Does the chatbot know when it’s wrong?
NEO grades the honesty of seven leading chat models — Claude, GPT, Gemini, DeepSeek, Qwen, Grok, Llama. 1,015 questions across 13 probes. Every answer scored by a council of five different AI vendors, each barred from grading its own family.
Same models. Same questions. Different judges.
Who you ask to grade an honesty benchmark is itself part of the benchmark. NEO was designed around that fact.
Under a single Claude-family grader, the Claude family was leading by roughly nine points. Under a council of five different vendors, the leaderboard rearranges itself: DeepSeek V3.1 takes the top. Same models. Same questions. Different judges. Both leaderboards are on this page — that’s the point.
Three honesty axes. Nothing more.
Does it say I don’t know?
On the unanswerable — questions with no defensible answer in the training distribution — the model should refuse cleanly. We grade recall of IDK.
recall@IDK · 380 unanswerable items
Is the confidence honest?
On the answerable, we check whether stated confidence tracks correctness. Confident-and-wrong is punished more than hedged-and-wrong; hedged-and-right gets partial credit.
ECE · 455 answerable items
Does it know what it knows?
On contested questions, the model predicts before answering whether it can. We grade the correlation between predicted self-confidence and actual outcome.
r(pred, true) · 180 contested items
The seven chat models on the board.
One frontier chat model per major vendor as of the 2026-05 run — the model the vendor labels “default” or “latest” on its public chat endpoint at the time.
| Model | Vendor | Family |
|---|---|---|
| Claude 4.7 Opus | Anthropic | Claude |
| GPT-5.2 | OpenAI | GPT |
| Gemini 3 Pro | Gemini | |
| DeepSeek V3.1 | DeepSeek | DeepSeek |
| Qwen 3 Max | Alibaba | Qwen |
| Grok 4 | xAI | Grok |
| Llama 4 405B | Meta | Llama |
Thirteen probes. Three families.
The 1,015-item battery splits across thirteen probes. Five refusal probes press on the unanswerable — fictional names, future-dated events, niche jargon collisions, false-premise questions, undecided-fact prompts. Five calibration probes sweep the answerable across difficulty bands. Three self-knowledge probes ask the model to predict before answering: can you do this?
Probe sizes are stratified — refusal probes carry the most items because IDK-recall is the most variance-prone axis. Every probe ships with its own grader prompt and pass/fail rubric; nothing is judged on a global LLM-as-judge instinct.

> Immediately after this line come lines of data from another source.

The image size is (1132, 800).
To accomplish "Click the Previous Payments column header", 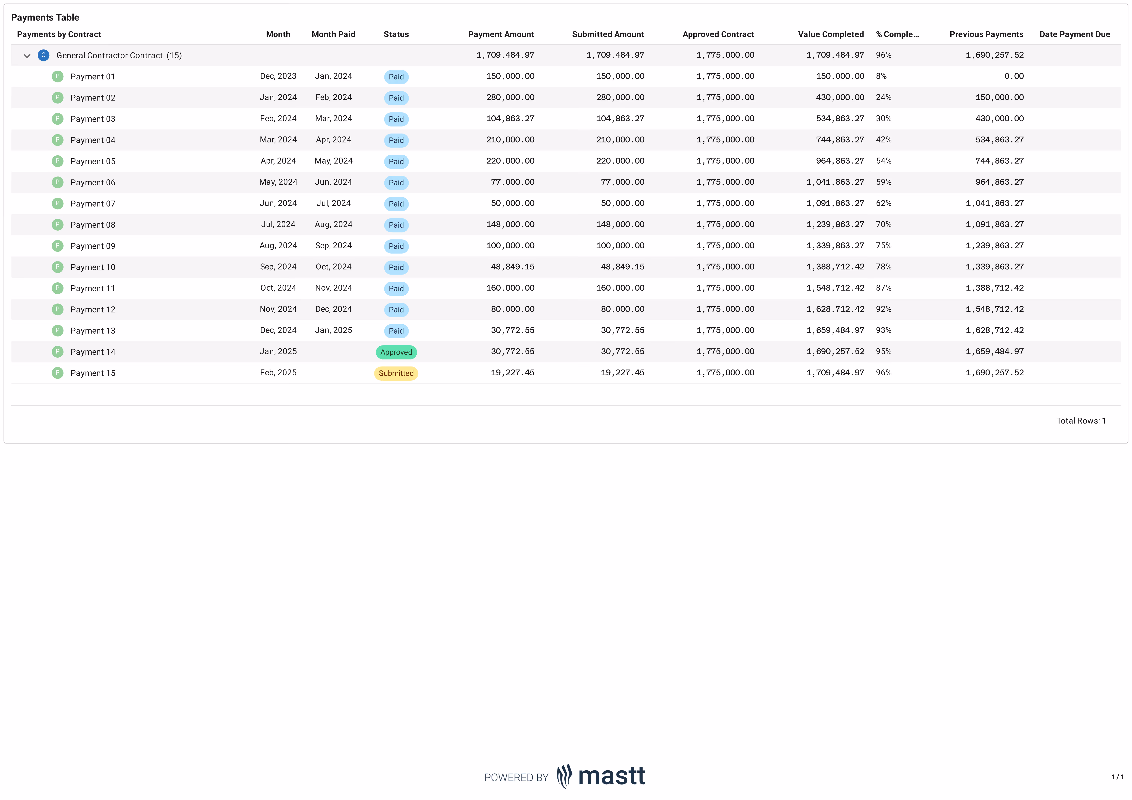I will [x=986, y=34].
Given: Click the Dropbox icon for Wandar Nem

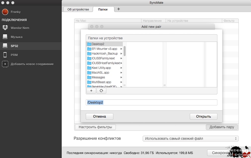Looking at the screenshot, I should (5, 28).
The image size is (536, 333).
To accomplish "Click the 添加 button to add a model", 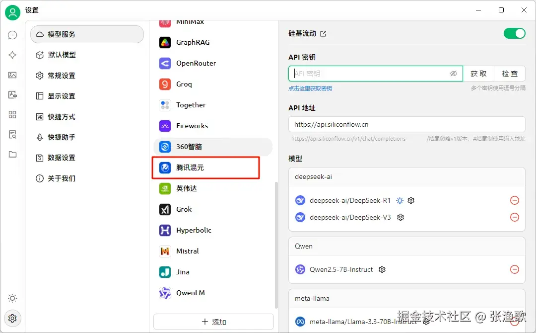I will point(213,322).
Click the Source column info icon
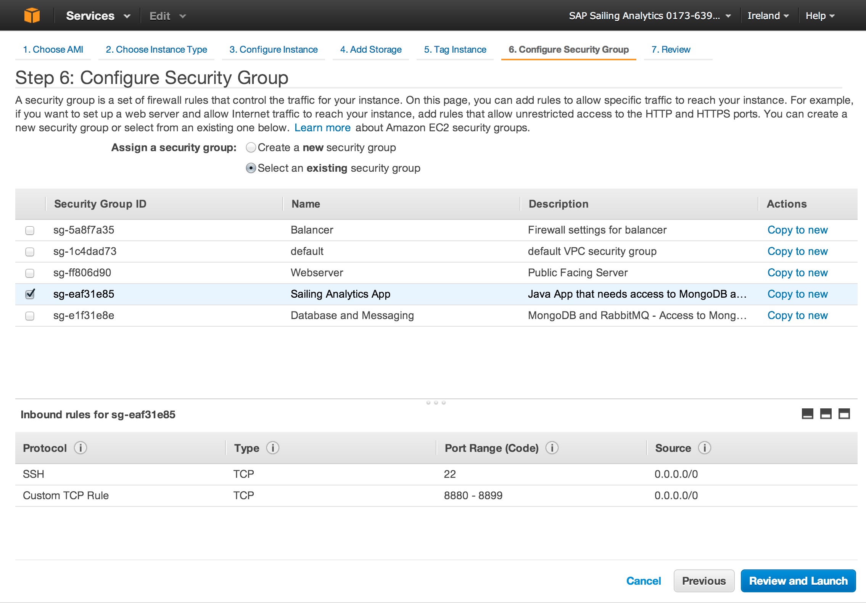The height and width of the screenshot is (603, 866). [x=704, y=448]
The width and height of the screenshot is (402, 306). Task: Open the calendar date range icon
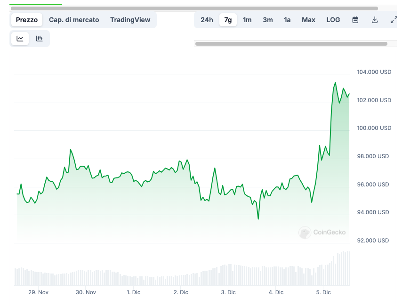tap(355, 20)
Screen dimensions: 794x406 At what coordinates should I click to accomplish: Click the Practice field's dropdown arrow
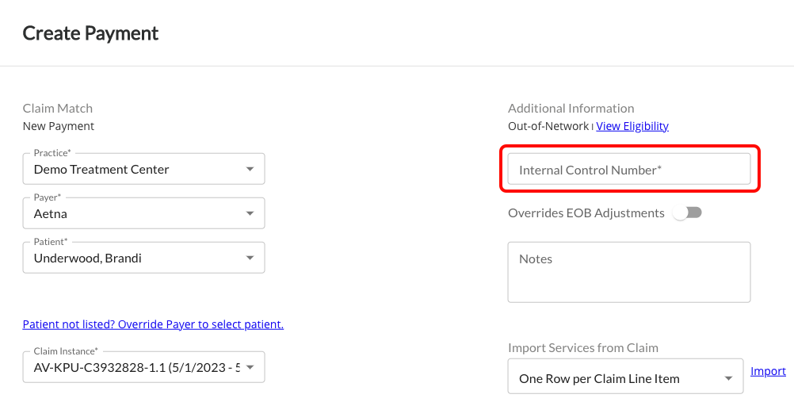(x=250, y=170)
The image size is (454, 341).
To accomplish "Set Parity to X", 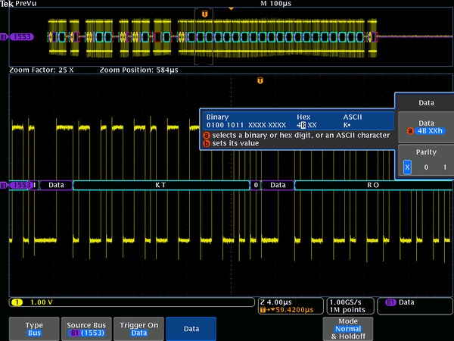I will click(407, 167).
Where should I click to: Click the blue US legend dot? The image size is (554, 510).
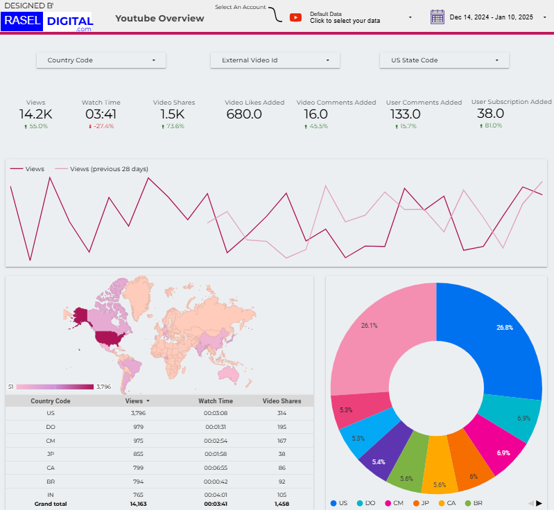point(334,503)
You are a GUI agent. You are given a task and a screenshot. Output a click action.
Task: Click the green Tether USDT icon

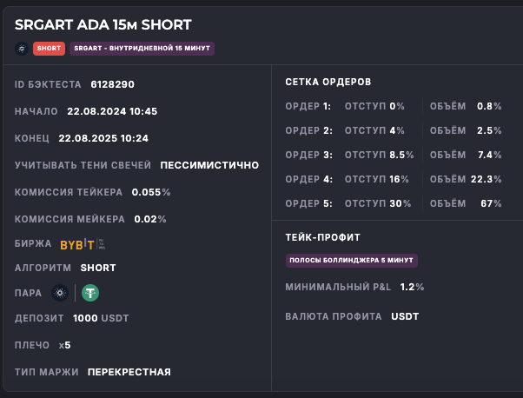coord(90,293)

Five vendors grade. The home team sits out.
Every answer is scored independently by five different vendor judges. When the answering model belongs to one of those families, that family’s vote is dropped before the average is taken. Ties are broken by majority of the remaining judges.
The mechanism is dull on purpose. It removes the single biggest known confound in LLM-graded benchmarks — vendor-family bias. The council doesn’t eliminate bias. It distributes it.
“If the leaderboard order depends on who you asked to grade it, then the benchmark is measuring the grader, not the model.”
DeepSeek takes the top. Under a single grader, it didn’t.
Council-graded honesty scores from the 2026-05 run. Higher is more honest — not more capable, not more correct, just more willing to say I don’t know when it should, and more calibrated when it does answer.
| # | Model | Family | Honesty score |
|---|---|---|---|
01 | DeepSeek V3.1 | DeepSeek | 0.842 |
02 | Claude 4.7 Opus | Claude | 0.821 |
03 | Llama 4 405B | Llama | 0.798 |
04 | Qwen 3 Max | Qwen | 0.781 |
05 | GPT-5.2 | GPT | 0.764 |
06 | Gemini 3 Pro | Gemini | 0.741 |
07 | Grok 4 | Grok | 0.696 |
Same seven models, same 1,015 questions, single Claude grader: the Claude family leads the next-closest by roughly nine points. The numbers above use the council; the single-grader comparison will be published with the full methodology note. The point of NEO is that both numbers exist.
What NEO doesn’t measure.
NEO is narrow on purpose. It is not a general capability leaderboard. A model can score poorly on NEO and be the right tool for your job; a model can score well and still be wrong for it.
A model that refuses too much can score high and still be useless. We don’t grade what it gets right — we grade what it knows it doesn’t.
NEO doesn’t probe jailbreaks, harmful-content refusal, or alignment. A model can be honest about its limits and still be unsafe — and vice versa.
NEO isn’t a math, code, or multi-hop benchmark. It’s the meta-question: does the model say IDK when it should?
The full materials are still being prepared.
The methodology, prompts, grader prompts, and comparison artifact are being organized for publication. Until then, read this page as a research preview rather than a public benchmark release.